One Day, Two Budgets

February 14, 2011 By Melissa Silverman

On Friday evening, the House Appropriations Committee introduced its continuing resolution, which inflicts even deeper cuts than previously announced to the International Affairs budget for the remainder of the current fiscal year.  The USGLC is extremely concerned about this legislation.  Levels proposed in the House would weaken many of the achievements of both Republican and Democratic Administrations over the past several years to develop a smart power foreign policy approach elevating our diplomatic and global development activities.  While the budget battles of FY 2011 are far from over, this morning, President Obama will release his budget request for FY 2012.  Despite intense pressure to trim the bottom line, we expect the President’s request for the International Affairs budget to protect America’s national security interests by continuing the bipartisan tradition, begun by President George W. Bush, of including the International Affairs budget as part of our national security spending.  The USGLC’s online budget center will be your go-to source for news, analysis and up-to-the-minute budget numbers. Please check back frequently for the latest information.

Must Reads

Who’s In the News

Graham says US aid was critical in Egypt (Clark Brooks, Greenville Online)

Even while cutting foreign aid to help reduce federal spending, the United States must give Egyptians any help they request in shaping their new government, U.S. Sen. Lindsey Graham said Sunday. “To the Egyptian people, if you want our assistance, I would do whatever I could to provide it as a member of the Senate,” Graham said.

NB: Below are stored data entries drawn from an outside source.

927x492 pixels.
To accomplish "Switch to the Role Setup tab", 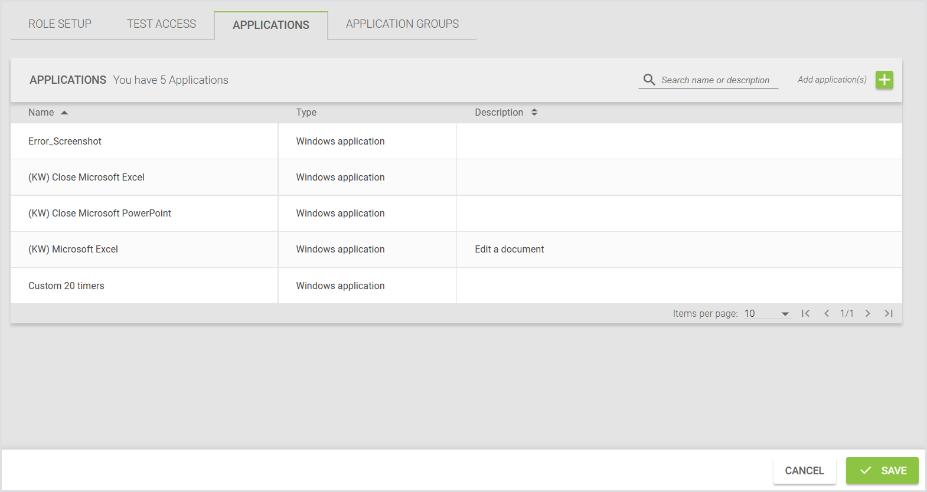I will coord(60,24).
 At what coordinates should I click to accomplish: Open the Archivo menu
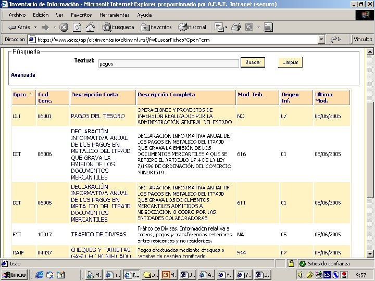click(17, 15)
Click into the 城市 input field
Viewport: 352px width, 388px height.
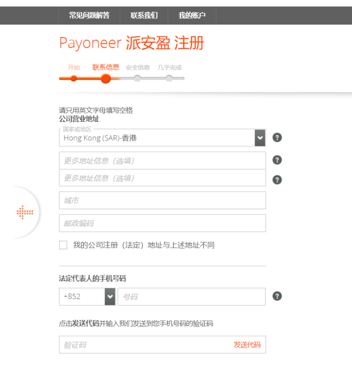pyautogui.click(x=162, y=200)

Time to tap our technological genius to address food supply problems (Dan Glickman, Agri-Pulse)

Last week, The U.S. Department of Agriculture, in its newest crop forecast, estimated that world output for crops is projected to fall 2.1% after droughts in Ukraine, Russia and other parts of Europe, and heavy rains in parts of the U.S., Canada and Australia. Even more concerning, a recent drought in China’s major wheat producing areas threatens to push world food prices beyond their current high levels.

Global Fund Deserves Our Support (Ken Hackett, Huffington Post)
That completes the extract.